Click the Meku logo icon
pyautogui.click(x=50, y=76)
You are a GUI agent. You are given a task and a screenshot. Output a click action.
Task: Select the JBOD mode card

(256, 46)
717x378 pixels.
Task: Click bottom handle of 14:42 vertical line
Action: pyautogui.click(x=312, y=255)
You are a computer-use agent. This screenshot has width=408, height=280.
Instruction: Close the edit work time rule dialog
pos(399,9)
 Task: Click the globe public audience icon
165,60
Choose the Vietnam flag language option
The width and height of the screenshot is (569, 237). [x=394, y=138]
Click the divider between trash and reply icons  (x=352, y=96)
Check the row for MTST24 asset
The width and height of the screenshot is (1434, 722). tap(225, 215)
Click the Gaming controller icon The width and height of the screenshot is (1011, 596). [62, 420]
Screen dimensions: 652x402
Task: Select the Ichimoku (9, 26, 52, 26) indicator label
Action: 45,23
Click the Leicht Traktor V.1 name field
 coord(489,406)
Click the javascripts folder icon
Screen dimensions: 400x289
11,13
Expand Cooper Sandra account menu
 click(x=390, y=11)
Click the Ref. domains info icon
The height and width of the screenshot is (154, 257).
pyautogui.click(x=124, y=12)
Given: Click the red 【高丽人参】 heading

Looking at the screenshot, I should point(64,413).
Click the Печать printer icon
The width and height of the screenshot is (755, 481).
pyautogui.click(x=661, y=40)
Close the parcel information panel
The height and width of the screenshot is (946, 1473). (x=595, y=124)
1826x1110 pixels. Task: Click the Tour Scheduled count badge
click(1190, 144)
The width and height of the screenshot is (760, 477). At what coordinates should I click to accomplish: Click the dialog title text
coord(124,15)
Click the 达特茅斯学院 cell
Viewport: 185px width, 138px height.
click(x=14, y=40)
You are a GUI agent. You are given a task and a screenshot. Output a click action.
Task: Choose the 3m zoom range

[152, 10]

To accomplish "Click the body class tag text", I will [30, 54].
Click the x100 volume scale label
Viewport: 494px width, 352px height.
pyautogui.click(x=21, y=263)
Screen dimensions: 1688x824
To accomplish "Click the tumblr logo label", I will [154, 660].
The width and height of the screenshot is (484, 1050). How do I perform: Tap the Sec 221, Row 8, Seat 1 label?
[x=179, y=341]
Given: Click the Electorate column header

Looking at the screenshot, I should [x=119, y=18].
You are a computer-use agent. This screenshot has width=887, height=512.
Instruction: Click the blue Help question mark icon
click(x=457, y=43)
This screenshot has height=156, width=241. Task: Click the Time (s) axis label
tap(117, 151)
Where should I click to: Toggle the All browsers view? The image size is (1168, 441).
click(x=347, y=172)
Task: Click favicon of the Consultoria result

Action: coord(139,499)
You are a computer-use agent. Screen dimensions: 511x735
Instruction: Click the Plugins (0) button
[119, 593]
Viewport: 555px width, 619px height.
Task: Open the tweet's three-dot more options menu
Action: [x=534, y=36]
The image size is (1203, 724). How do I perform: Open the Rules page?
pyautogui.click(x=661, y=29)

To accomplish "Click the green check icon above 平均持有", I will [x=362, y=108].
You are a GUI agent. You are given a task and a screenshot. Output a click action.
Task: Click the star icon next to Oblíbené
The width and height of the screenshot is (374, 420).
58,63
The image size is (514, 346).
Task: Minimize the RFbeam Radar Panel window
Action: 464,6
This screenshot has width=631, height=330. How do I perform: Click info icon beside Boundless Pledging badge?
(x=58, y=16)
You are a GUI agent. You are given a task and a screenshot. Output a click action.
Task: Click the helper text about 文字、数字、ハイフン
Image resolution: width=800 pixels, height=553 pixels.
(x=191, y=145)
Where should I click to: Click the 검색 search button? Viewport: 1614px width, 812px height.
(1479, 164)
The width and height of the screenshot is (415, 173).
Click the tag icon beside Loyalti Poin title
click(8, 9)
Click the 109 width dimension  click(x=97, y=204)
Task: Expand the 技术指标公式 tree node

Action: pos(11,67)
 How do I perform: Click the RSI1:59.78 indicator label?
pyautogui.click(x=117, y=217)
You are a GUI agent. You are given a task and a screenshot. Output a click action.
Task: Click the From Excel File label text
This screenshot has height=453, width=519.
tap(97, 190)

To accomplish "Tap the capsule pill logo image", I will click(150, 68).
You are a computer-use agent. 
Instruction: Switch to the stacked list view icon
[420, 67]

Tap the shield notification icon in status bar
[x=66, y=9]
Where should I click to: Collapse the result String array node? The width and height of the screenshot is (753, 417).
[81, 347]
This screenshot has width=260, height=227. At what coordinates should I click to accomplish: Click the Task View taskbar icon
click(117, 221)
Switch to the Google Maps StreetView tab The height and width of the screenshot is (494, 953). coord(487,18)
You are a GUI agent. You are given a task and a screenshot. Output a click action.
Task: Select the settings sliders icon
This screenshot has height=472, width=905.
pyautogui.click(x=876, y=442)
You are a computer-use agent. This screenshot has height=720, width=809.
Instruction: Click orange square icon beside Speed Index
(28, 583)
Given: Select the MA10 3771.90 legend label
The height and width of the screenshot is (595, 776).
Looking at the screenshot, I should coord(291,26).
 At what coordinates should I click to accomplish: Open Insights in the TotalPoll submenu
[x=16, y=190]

·····

| Exercise prompt |
Make a copy of each line in the records above that has the word "computer".

| Written answer |
You are a computer-use agent. This screenshot has width=408, height=280.
You are a computer-use agent. This screenshot has width=887, height=512.
You are a computer-use agent. Screen dimensions: 511x735
You are a computer-use agent. 
You are a computer-use agent. This screenshot has height=720, width=809.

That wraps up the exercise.